## Description of the task
Exactly the lines from the one containing "Task: Click the bow weapon icon on 希尔" through the final line of the data below, with pictures omitted, make up the answer.

Top of Records provided

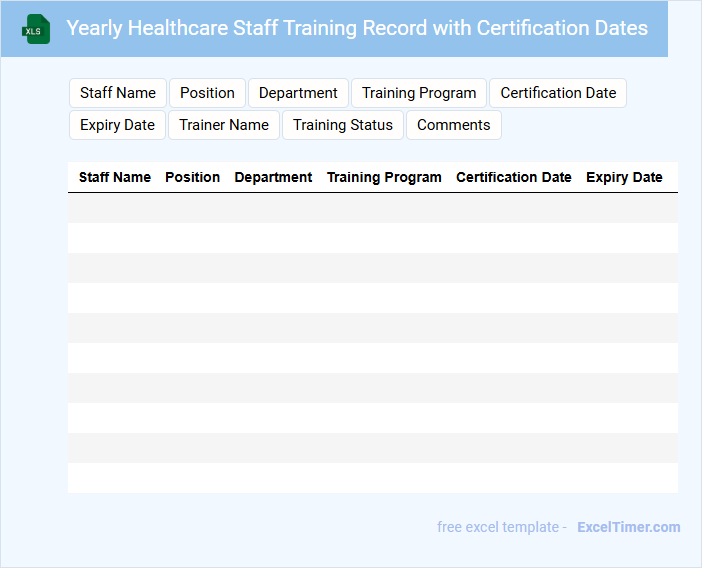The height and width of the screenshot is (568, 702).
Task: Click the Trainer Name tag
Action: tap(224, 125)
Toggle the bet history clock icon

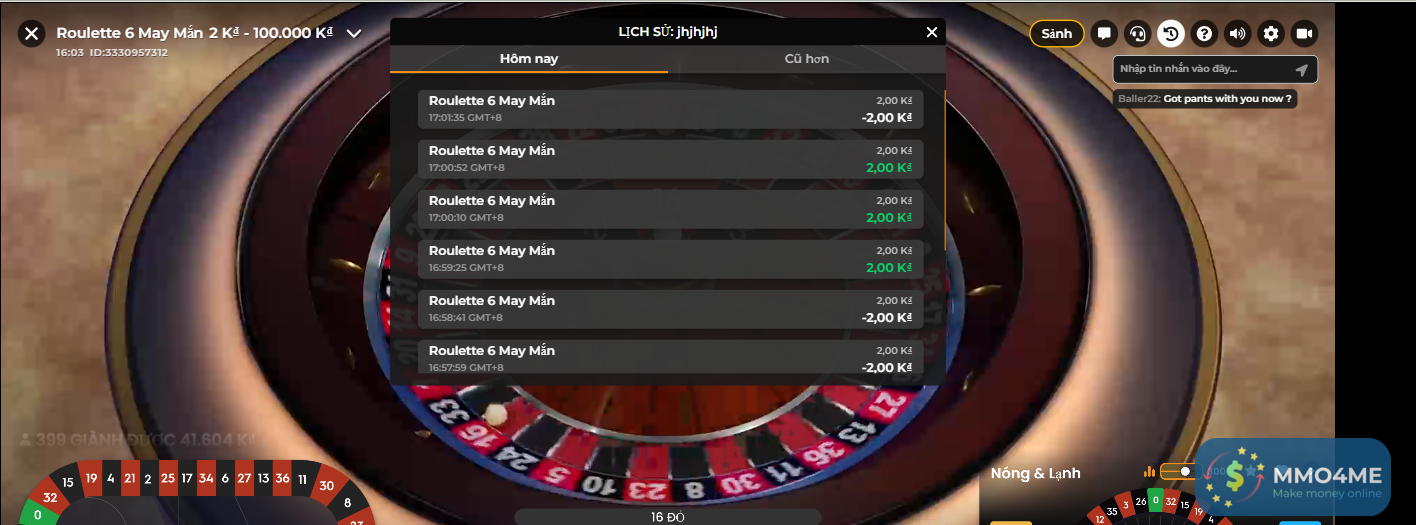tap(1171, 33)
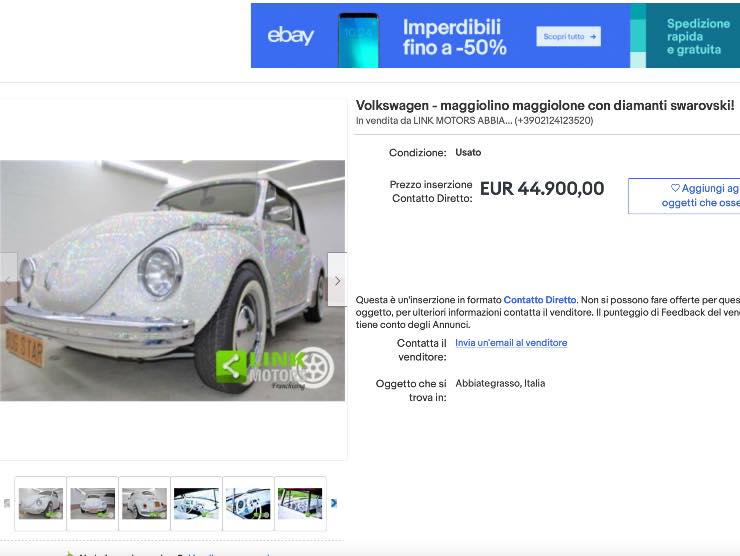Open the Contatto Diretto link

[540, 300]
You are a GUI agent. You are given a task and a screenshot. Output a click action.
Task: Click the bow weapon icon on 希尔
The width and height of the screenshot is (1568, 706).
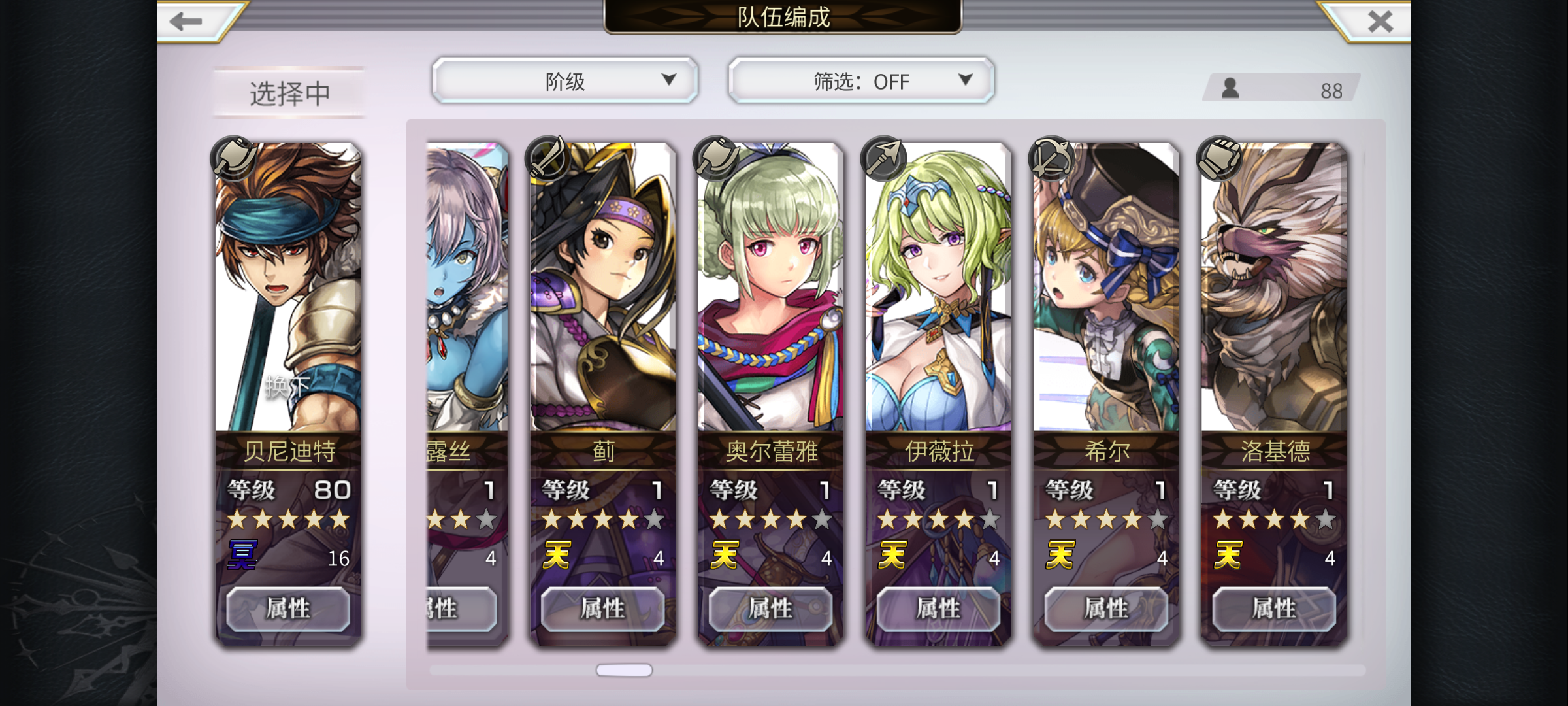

Bottom of Records provided

## Written response
Task: Click the bow weapon icon on 希尔
The width and height of the screenshot is (1568, 706).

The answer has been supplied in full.